Billy Paultz

Personal information
- Born: July 30, 1948 (age 78) River Edge, New Jersey, U.S.
- Listed height: 6 ft 11 in (2.11 m)
- Listed weight: 235 lb (107 kg)

Career information
- High school: River Dell (Oradell, New Jersey)
- College: Cameron (1966–1967); St. John's (1968–1970);
- NBA draft: 1970: 7th round, 103rd overall pick
- Drafted by: San Diego Rockets
- Playing career: 1970–1985
- Position: Center / power forward
- Number: 5

Career history
- 1970–1975: New York Nets
- 1975–1980: San Antonio Spurs
- 1980–1983: Houston Rockets
- 1983: San Antonio Spurs
- 1983–1984: Atlanta Hawks
- 1984–1985: Utah Jazz

Career highlights
- ABA champion (1974); 4× ABA All-Star (1973–1976); ABA blocks leader (1976); ABA All-Time Team;

Career NBA statistics
- Points: 13,099 (11.7 ppg)
- Rebounds: 8,959 (8.0 rpg)
- Blocks: 1,457 (1.5 bpg)
- Stats at NBA.com
- Stats at Basketball Reference

= Billy Paultz =

American basketball player

William Edward Paultz (born July 30, 1948) is an American former professional basketball player who played in the National Basketball Association (NBA) and in the now defunct American Basketball Association (ABA). Nicknamed "the Whopper", He was a 4-time ABA All-Star and led the ABA in blocks in 1976.
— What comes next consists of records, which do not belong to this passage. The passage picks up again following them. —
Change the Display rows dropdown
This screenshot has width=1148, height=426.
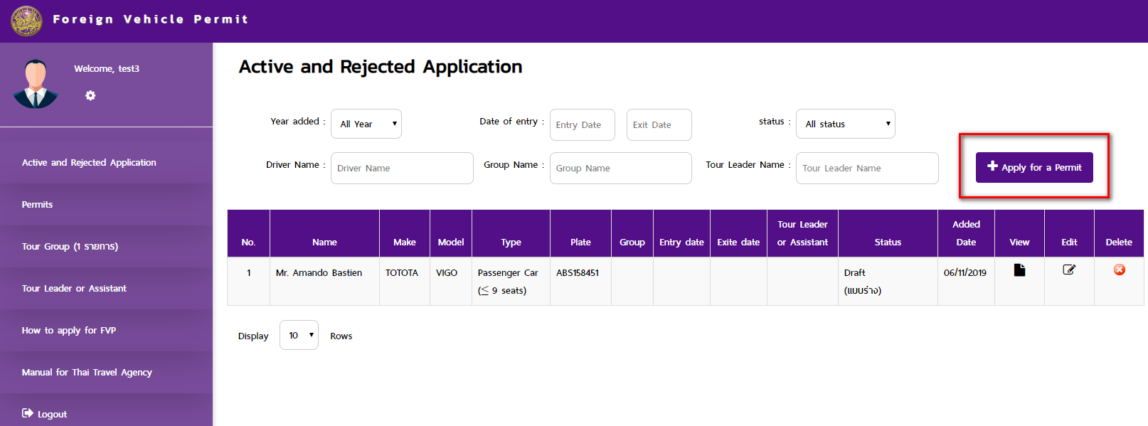[299, 335]
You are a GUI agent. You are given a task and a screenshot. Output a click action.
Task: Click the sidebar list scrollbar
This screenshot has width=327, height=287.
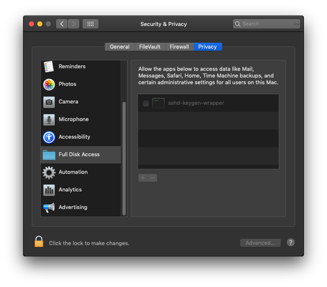[124, 159]
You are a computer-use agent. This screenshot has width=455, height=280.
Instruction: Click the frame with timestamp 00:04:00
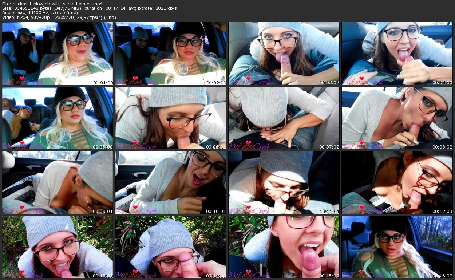397,54
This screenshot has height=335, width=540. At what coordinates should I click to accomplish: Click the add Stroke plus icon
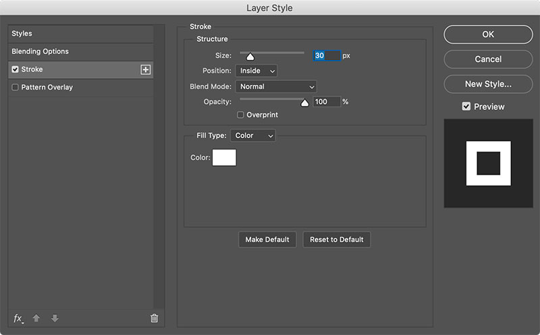coord(145,69)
==Early life and collegiate career==
Born in River Edge, New Jersey, Paultz played high-school basketball at River Dell Regional High School in Bergen County. Paultz played college basketball at Cameron Junior College and then at Saint John's University, and was selected in the seventh round of the 1970 NBA draft by the San Diego Rockets and by the Virginia Squires in the 1970 ABA Draft. Paultz opted to sign with the Squires. On August 11, 1970, the Squires traded his rights to the New York Nets in exchange for a draft choice and cash.
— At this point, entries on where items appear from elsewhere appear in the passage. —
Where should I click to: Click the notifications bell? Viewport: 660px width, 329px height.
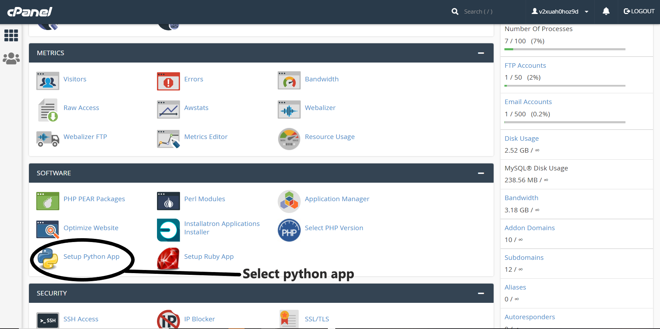pyautogui.click(x=606, y=12)
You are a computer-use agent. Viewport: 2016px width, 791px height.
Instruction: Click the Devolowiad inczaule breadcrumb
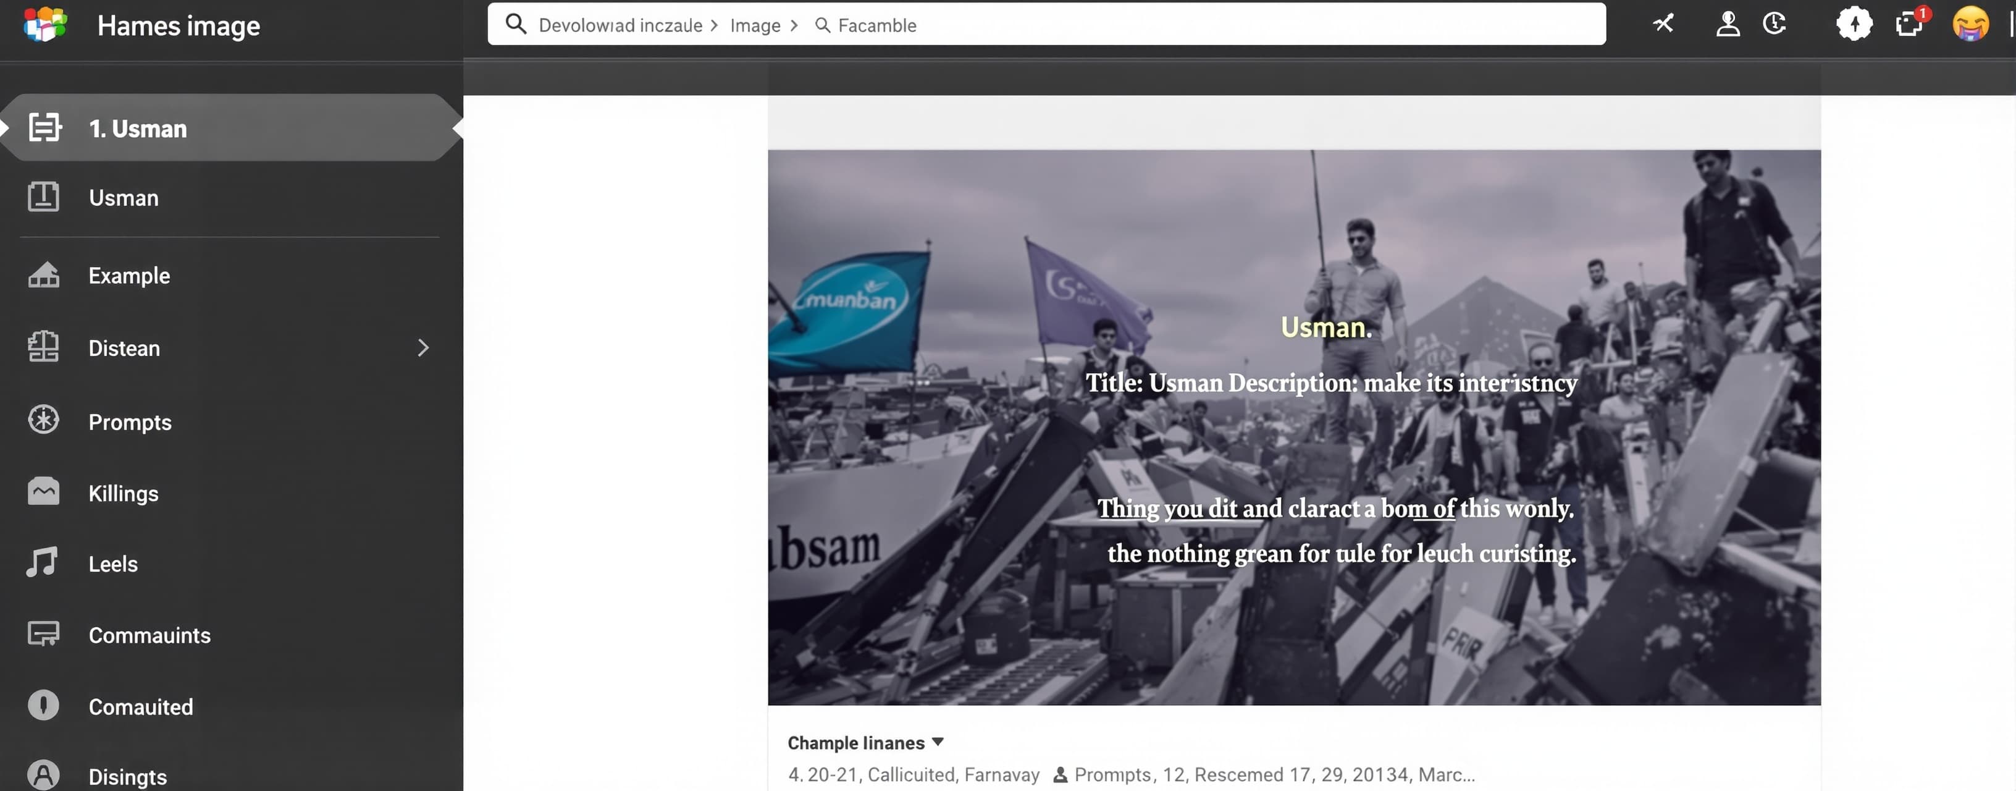tap(620, 25)
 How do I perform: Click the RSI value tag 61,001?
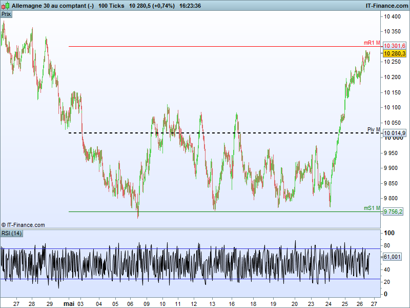(x=392, y=257)
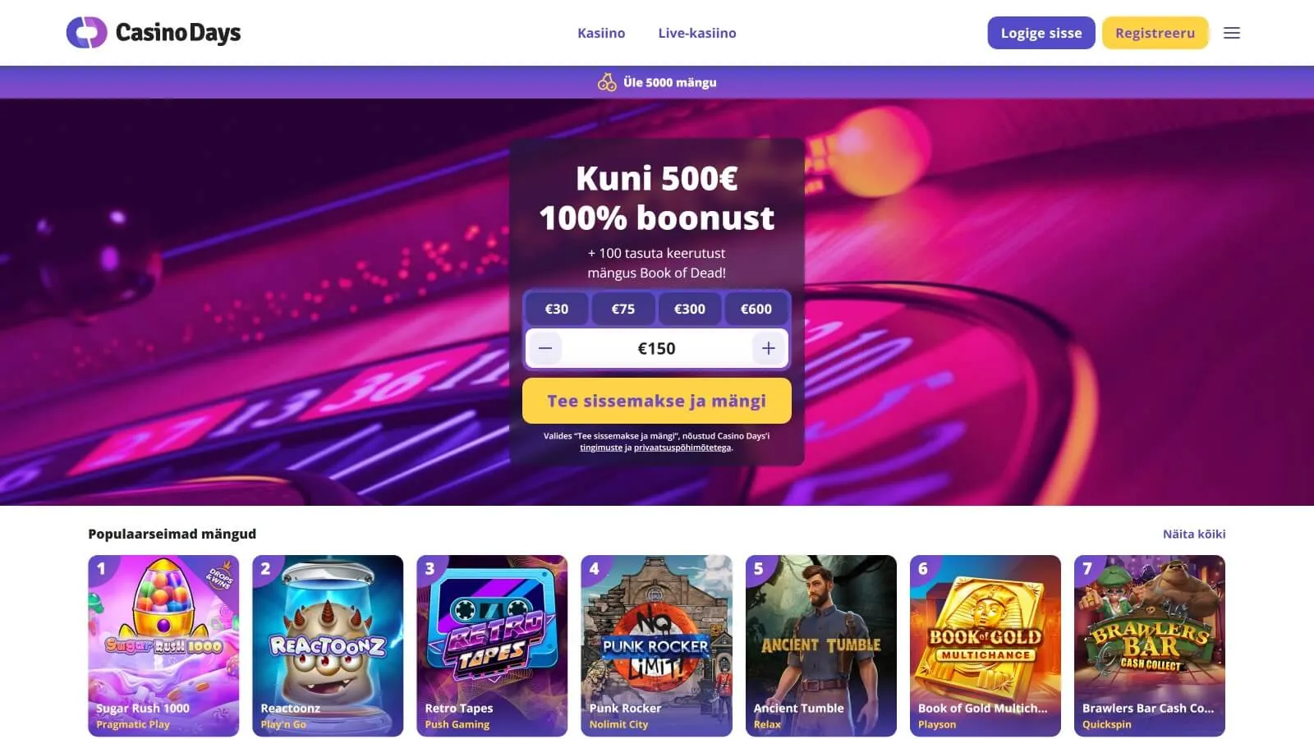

==Professional basketball==
As a rookie, Paultz made his first postseason appearance in the 1971 ABA Playoffs with the New York Nets, during which he averaged 20.2 points, 15 rebounds, and 3.2 assists per game. On December 17, 1971, Paultz scored 27 points and set a Nets' franchise record by pulling down 33 rebounds in a 90–83 victory over the Dallas Chaparrals. He spent his first five seasons, all of which resulted in trips to the playoffs, with the ABA Nets (including an appearance in 1972 ABA Finals, which the Indiana Pacers won in six games), and was a key player in their 1973–74 ABA championship season. He was then traded to the San Antonio Spurs where he made four consecutive appearances in the playoffs from 1976 to 1979.

Although Paultz moved with a bulky stiffness, he was a heady player who averaged 1.5 blocks/game over 15 professional seasons.
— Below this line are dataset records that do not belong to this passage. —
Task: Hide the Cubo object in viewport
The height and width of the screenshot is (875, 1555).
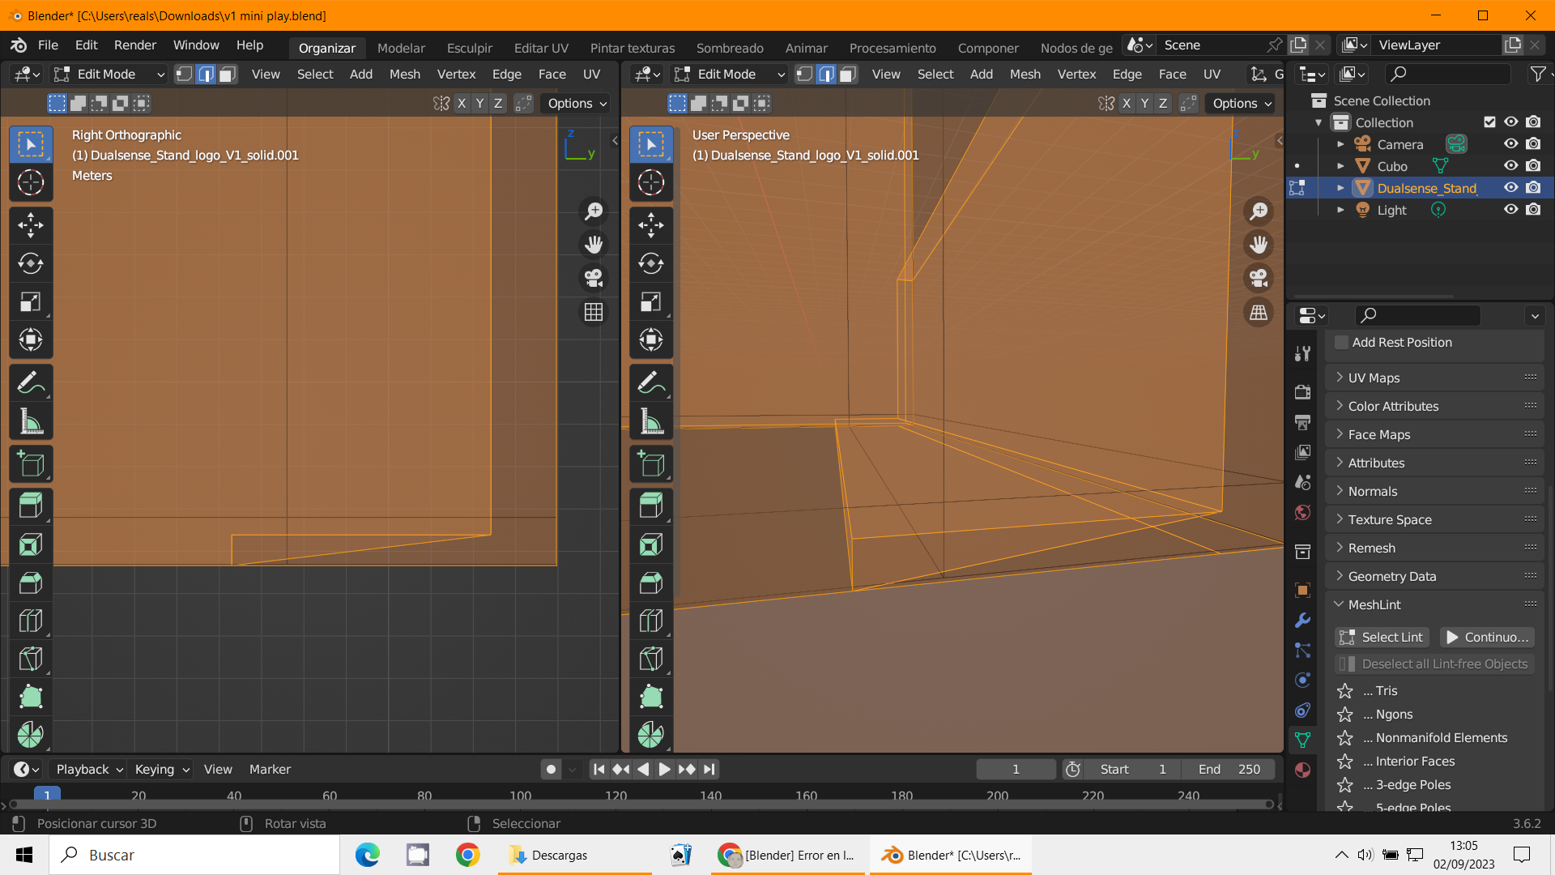Action: click(x=1510, y=166)
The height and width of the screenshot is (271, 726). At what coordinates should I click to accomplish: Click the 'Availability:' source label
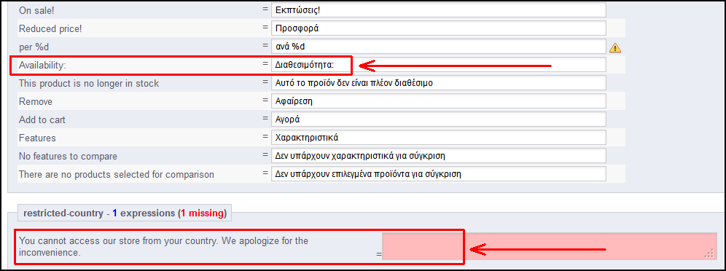tap(42, 66)
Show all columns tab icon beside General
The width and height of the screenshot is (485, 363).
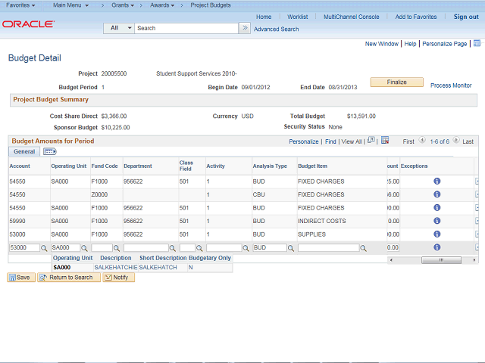(x=49, y=152)
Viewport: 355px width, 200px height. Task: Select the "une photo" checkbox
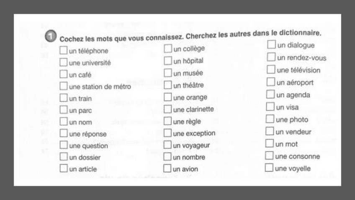pos(270,119)
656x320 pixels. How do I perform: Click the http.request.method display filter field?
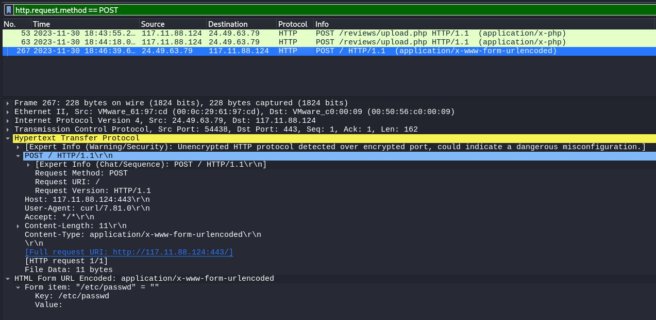point(330,10)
During the middle of the 1979-1980 season, San Antonio traded Paultz to the Houston Rockets, and due to the trade, he managed to play 84 games during an 82-game NBA season. The next year, Paultz teamed with Moses Malone to make the 1981 NBA Finals. In Game 1 of the series, Paultz scored 14 points and grabbed 7 rebounds, during a 98–95 loss to the Celtics (who would win the series four games to two). During the 1982–83 season without Malone, and with the Rockets in last place, he was placed on waivers and picked up by the playoff-bound Spurs. In 1984, he was a late season pickup by the playoff bound Atlanta Hawks. He finished his career with the Utah Jazz in 1985.

A four-time ABA All-Star, Paultz led the ABA in blocked shots during the 1975–76 season with an average of 3.0 blocks per game and a league-leading total of 253 blocked shots.

About his play, Paultz stated, "I have realized that I'm not an overpowering type center. I don't really know what my category is. I have always been the type of player that can do a little bit of everything."